[GIVEN PASSAGE]
***

Interest expense for the three months ended September 30, 2011
was $7.1 million compared to $2.1 million for the three months
ended September 30, 2010. Interest expense for the three
months ended September 30, 2011 includes $6.0 million related to
the term loan facility under the Term Loan Agreement (the "Term
Loan Facility"), $0.3 million of other interest expense, and $0.9
million of amortization of deferred financing fees and original
issue discount, reduced by capitalized interest of $0.1 million.
Interest expense for the three months ended September 30, 2010
includes $4.2 million of interest expense related to the Notes,
reduced by capitalized interest of $2.2 million.
Loss on derivative transactions, net for the three months ended
September 30, 2011 includes $6.3 million of net realized and
unrealized losses on corn and ethanol derivative contracts versus
net realized and unrealized losses in the three months ended
September 30, 2010 of $0.2 million. In the second quarter of 2011,
we entered into commodity transactions using financial instruments,
including futures and swaps, to lock in future margin which was
present for July to December. As the broader industry
margins expanded, we experienced losses on these positions in our
brokerage account. We did not have the same opportunity to
lock in positive margins in 2010, and therefore did not have the
same exposure in the brokerage account. We do not mark to
market forward physical contracts to purchase corn or sell ethanol
as we account for these transactions as normal purchases and sales
under ASC 815, Derivatives and Hedging ("ASC 815").
Other non-operating income of $1.9 million for the three months
ended September 30, 2011 compared to none for the three months
ended September 30, 2010 is primarily related to gains on legal
settlements with E-BioFuels and Union Tank. See the discussion
under "Q3 2011 Activity".
Our tax rate for the three months ended September 30, 2011 was
0.7% of pre-tax loss compared to a tax rate for the three months
ended September 30, 2010 of 15.3% of pre-tax loss. Our
effective tax rate differs from the statutory tax rate primarily
due to valuation allowances on our deferred taxes.
The Nine Months Ended September 30, 2011 Compared to the
Seven Months Ended September 30, 2010 and Two Months Ended February
28, 2010
Net sales were generated from the following products:
|
|
|
|
Successor |
Predecessor |
|
Nine Months Ended September 30,
2011 |
Seven Months Ended September 30,
2010 |
Two Months Ended February 28, 2010 |
|
(In millions) |
|
Ethanol |
$ 486.4 |
$ 179.4 |
$ 60.1 |
By-Products |
146.3 |
51.9 |
17.6 |
Total |
$ 632.7 |
$ 231.3 |
$ 77.7 |
The overall increase in net sales from the seven months ended
September 30, 2010 and two months ended February 28, 2010 to the
nine months ended September 30, 2011 is primarily the result of
increased sales volume from our increased production, as well as an
increase in the sales price per gallon of ethanol. During the
first nine months of 2011, we produced 177.3 million gallons of
ethanol compared to 102.5 million gallons and 32.0 million gallons
of ethanol, respectively, during the seven months ended September
30, 2010 and two months ended February 28, 2010. We marketed
and sold 185.6 million gallons of ethanol during the nine months
ended September 30, 2011 for an average sales price of $2.62 per
gallon compared to 105.6 million gallons at an average sales price
of $1.70 per gallon during the seven months ended September 30,
2010 and 31.5 million gallons at an average sales price of $1.91
per gallon during the two months ended February 28, 2010.

***

[DATA EXTRACT]

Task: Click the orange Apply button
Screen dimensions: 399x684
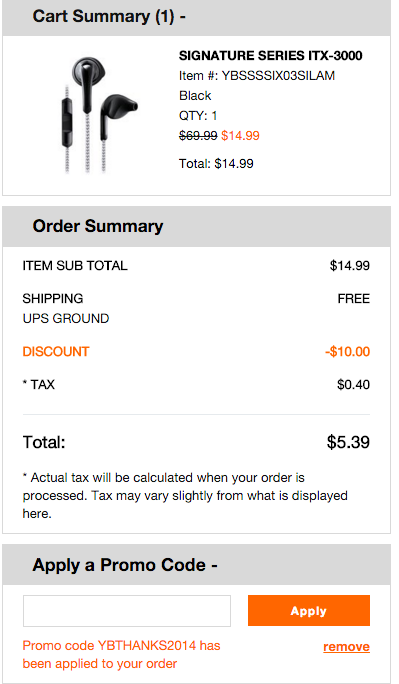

***

[AIM OF THE EXERCISE]
Pick up the earnings discussion on ethanol sales and interest expense above and extend it, starting right after its final sentence.

[ANSWER TO THE TASK]
The increase in by-product revenues is primarily a result of an
increase in the price per ton sold, as well as an increase in the
volume sold. We sold 794.2 thousand tons during the nine
months ended September 30, 2011 for an average price of $184.27 per
ton compared to 506.7 thousand tons during the seven months ended
September 30, 2010 for an average price of $102.44 per ton and
154.0 thousand tons during the two months ended February 28, 2010
for an average price of $114.12 per ton. By-product revenues, as a
percentage of corn costs, fell to 31.3% during the nine months
ended September 30, 2011 compared to 36.0% and 39.8%, respectively,
during the seven months ended September 30, 2010 and two months
ended February 28, 2010. Co-products sold by the dry mill
process have less value historically than those sold by the wet
mill process. As a result of the addition of the Mt.
Vernon dry mill, our overall product mix between wet and dry
co-products produced changed from 60% higher value wet mill
products and 40% lower value dry mill products during the first
nine months of 2010, to roughly 47% higher value wet mill products
and 53% lower value dry mill products during the first nine months
of 2011.
Cost of goods sold consists of corn costs, conversion costs (the
cost to produce ethanol at our own facilities), the cost of
purchased ethanol, the cost changes in our inventory, freight and
logistics to ship ethanol and co-products, and depreciation and
amortization which are discussed in detail below.
|
|
|
|
Successor |
Predecessor |
|
Nine Months Ended September
30, 2011 |
Percentage of
Net sales |
Seven Months Ended September
30, 2010 |
Percentage of
Net sales |
Two Months Ended February
28, 2010 |
Percentage of
Net sales |
|
|
|
|
|
|
|
Cost of goods sold |
$ 624.7 |
98.7% |
$ 223.0 |
96.4% |
$ 66.7 |
85.9% |
The increase in cost of goods sold from the seven months ended
September 30, 2010 and two months ended February 28, 2010 compared
to the nine months ended September 30, 2011 is principally the
result of higher volumes of ethanol produced and sold during the
first nine months of 2011, as well as an increase in corn costs.
The increase in cost of goods sold as a percentage of net sales is
principally the result of increased corn costs, freight costs and
depreciation (discussed below).
Production costs include corn costs, conversion costs, and
depreciation and amortization, which are discussed below.
Corn costs for the nine months ended September 30, 2011, seven
months ended September 30, 2010 and two months ended February 28,
2010 were $467.1 million, $144.0 million, and $44.2 million,
respectively. The increase in corn costs is due to an increase
in the number of bushels used in production, as well as an increase
in the price per bushel. We used 66.6 million bushels of corn
in production during the first nine months of 2011 compared to 39.2
million bushels and 12.1 million bushels, respectively, used during
the seven months ended September 30, 2010 and two months ended
February 28, 2010. Additionally, during the nine months ended
September 30, 2011, corn used in production was approximately $7.01
per bushel compared to $3.68 per bushel for the seven months ended
September 30, 2010 and $3.66 per bushel for the two months ended
February 28, 2010. Our average corn costs during the first
nine months of 2011 were slightly higher than the CBOT average
price of $6.99 during the same period.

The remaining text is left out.